[Dataset items]

------------

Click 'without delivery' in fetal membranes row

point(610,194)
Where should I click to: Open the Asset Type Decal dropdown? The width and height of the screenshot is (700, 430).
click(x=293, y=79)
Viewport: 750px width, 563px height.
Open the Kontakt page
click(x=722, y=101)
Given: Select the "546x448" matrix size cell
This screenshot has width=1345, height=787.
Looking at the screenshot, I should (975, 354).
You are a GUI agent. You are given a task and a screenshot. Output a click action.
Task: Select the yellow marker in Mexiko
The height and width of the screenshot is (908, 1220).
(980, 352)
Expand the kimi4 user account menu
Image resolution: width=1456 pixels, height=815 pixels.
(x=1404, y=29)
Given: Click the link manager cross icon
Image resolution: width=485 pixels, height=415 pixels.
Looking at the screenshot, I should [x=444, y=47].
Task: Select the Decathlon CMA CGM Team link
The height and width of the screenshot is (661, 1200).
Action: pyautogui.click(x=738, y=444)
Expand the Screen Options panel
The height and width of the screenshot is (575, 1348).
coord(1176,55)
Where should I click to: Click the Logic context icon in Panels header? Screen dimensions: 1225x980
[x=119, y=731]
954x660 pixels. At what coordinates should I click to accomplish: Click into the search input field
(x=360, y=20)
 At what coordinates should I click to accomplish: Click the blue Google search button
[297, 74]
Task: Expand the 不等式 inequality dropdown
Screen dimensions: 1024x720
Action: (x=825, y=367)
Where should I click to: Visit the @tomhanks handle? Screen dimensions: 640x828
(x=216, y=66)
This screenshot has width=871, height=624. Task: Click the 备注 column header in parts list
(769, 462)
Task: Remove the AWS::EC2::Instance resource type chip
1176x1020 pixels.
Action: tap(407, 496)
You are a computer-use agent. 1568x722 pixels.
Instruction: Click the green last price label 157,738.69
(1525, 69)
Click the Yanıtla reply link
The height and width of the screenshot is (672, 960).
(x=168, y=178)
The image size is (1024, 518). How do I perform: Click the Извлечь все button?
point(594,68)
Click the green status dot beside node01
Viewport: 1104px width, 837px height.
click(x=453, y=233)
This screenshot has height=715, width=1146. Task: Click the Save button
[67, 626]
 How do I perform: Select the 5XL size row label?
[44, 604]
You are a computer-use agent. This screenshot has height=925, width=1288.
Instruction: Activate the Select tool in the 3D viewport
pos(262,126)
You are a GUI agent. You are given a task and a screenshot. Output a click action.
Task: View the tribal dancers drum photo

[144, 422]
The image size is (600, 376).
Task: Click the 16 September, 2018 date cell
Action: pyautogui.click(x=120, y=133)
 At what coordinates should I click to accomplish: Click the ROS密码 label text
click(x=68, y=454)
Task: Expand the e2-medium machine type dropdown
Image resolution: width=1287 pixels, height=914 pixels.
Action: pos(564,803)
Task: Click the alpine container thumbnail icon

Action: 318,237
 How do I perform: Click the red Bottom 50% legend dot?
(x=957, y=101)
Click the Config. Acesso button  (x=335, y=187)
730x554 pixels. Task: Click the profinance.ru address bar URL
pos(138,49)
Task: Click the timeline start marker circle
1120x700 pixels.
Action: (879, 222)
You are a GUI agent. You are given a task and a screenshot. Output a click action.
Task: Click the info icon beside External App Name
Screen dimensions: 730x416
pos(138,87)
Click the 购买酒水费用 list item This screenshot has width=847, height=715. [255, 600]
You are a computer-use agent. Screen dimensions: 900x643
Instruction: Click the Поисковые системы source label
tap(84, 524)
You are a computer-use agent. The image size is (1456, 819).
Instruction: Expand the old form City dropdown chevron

------------

_Problem details_
Above are the records; from them, give again exactly the lines from the one containing "You are a computer-use agent. 1568x722" through the one containing "Click the Config.", both included.

_Output of the task_
You are a computer-use agent. 1568x722 pixels.
Instruction: Click the green last price label 157,738.69
(1525, 69)
Click the Yanıtla reply link
The height and width of the screenshot is (672, 960).
(x=168, y=178)
The image size is (1024, 518). How do I perform: Click the Извлечь все button?
point(594,68)
Click the green status dot beside node01
Viewport: 1104px width, 837px height.
click(x=453, y=233)
This screenshot has height=715, width=1146. Task: Click the Save button
[67, 626]
 How do I perform: Select the 5XL size row label?
[44, 604]
You are a computer-use agent. This screenshot has height=925, width=1288.
Instruction: Activate the Select tool in the 3D viewport
pos(262,126)
You are a GUI agent. You are given a task and a screenshot. Output a click action.
Task: View the tribal dancers drum photo

[144, 422]
The image size is (600, 376).
Task: Click the 16 September, 2018 date cell
Action: pyautogui.click(x=120, y=133)
 At what coordinates should I click to accomplish: Click the ROS密码 label text
click(x=68, y=454)
Task: Expand the e2-medium machine type dropdown
Image resolution: width=1287 pixels, height=914 pixels.
Action: pos(564,803)
Task: Click the alpine container thumbnail icon

Action: 318,237
 How do I perform: Click the red Bottom 50% legend dot?
(x=957, y=101)
Click the Config. Acesso button  (x=335, y=187)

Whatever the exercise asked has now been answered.